Segment Open

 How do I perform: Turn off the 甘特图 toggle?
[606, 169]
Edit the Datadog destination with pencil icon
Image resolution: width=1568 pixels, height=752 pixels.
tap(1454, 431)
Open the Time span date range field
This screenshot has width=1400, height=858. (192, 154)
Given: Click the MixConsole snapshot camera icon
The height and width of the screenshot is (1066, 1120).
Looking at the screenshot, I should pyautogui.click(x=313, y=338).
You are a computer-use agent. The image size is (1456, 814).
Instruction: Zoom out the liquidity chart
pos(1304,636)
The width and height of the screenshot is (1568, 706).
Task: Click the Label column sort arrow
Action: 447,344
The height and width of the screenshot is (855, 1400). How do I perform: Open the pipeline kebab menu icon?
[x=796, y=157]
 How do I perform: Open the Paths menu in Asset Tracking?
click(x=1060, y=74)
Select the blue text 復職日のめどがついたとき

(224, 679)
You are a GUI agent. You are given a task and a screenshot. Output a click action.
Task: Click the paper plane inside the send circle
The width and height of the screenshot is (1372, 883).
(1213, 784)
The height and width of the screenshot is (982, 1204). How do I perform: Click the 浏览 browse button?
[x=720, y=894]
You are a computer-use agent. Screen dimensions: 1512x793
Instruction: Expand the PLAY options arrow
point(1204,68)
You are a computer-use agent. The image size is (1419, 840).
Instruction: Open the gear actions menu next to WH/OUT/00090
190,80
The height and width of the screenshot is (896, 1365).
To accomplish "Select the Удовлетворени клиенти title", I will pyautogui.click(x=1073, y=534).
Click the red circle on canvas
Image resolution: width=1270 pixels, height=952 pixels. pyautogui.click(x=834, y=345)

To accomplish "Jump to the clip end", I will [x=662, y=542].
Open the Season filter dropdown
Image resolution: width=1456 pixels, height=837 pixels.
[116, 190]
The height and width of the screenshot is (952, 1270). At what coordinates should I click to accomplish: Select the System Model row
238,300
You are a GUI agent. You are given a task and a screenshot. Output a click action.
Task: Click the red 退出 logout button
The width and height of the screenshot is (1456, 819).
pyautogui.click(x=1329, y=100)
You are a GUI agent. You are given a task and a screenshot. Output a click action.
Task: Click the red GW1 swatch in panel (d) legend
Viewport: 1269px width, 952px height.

Segment Closed

◆ **Aim of the exercise**:
Go through the entries above and copy each line holding the string "computer".

◆ **Result of this task**:
You are a computer-use agent. The image size is (1456, 814).
You are a computer-use agent. Screen dimensions: 1512x793
You are a computer-use agent. The image size is (1419, 840).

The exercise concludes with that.